Exercise objective: When a line in the data below includes "click", pick it out and copy it.

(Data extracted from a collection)
::::::::::

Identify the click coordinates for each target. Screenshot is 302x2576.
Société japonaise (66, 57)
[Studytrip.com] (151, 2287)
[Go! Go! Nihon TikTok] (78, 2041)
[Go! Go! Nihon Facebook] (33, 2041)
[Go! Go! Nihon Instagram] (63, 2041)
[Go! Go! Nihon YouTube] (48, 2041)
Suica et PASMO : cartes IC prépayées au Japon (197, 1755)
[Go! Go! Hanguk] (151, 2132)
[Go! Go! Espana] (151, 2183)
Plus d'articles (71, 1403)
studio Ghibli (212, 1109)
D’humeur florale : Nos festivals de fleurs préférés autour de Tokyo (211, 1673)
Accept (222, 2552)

::::::::::

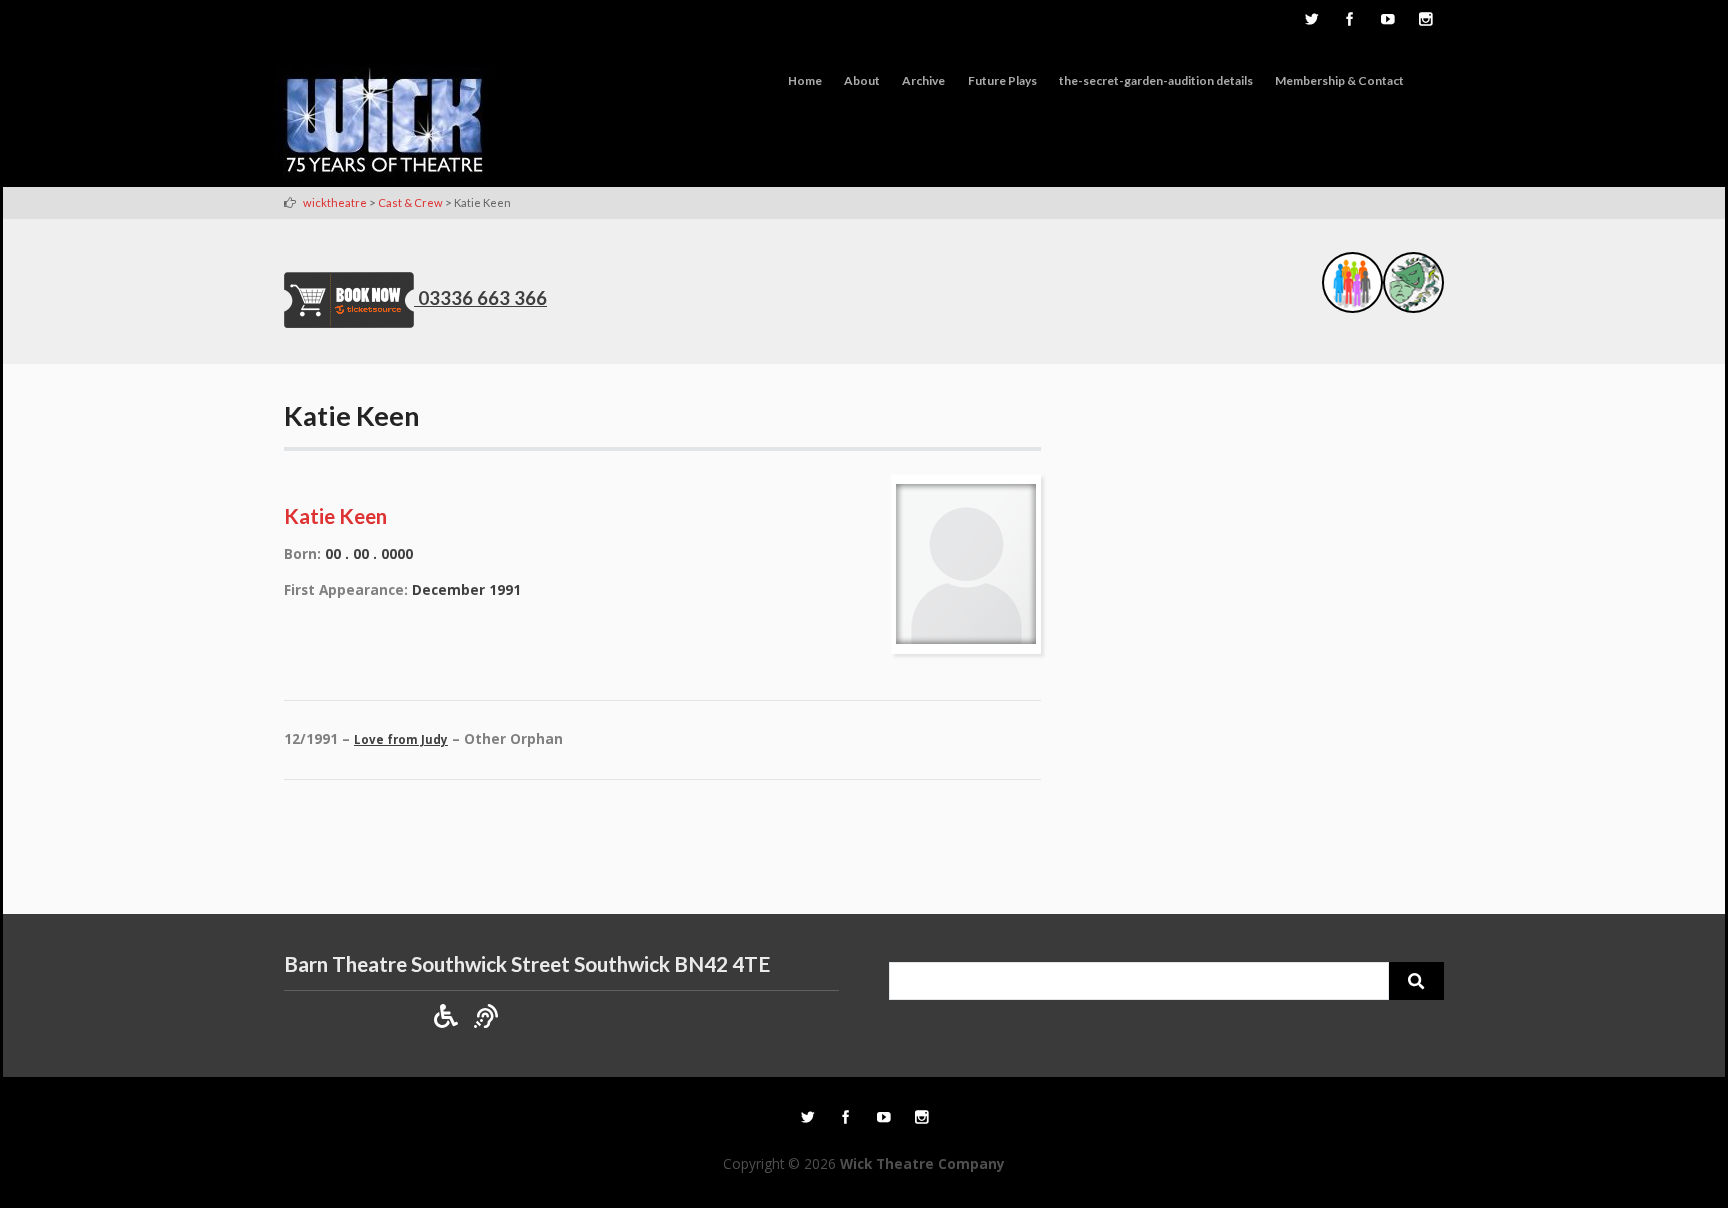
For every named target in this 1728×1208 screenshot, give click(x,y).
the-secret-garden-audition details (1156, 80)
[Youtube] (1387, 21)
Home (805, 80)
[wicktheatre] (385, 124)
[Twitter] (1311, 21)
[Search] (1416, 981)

::::::::::

Solution to this problem:
Identify the click coordinates for each target. Screenshot is 302x2576.
For every named target in this 1728×1208 screenshot, give click(x,y).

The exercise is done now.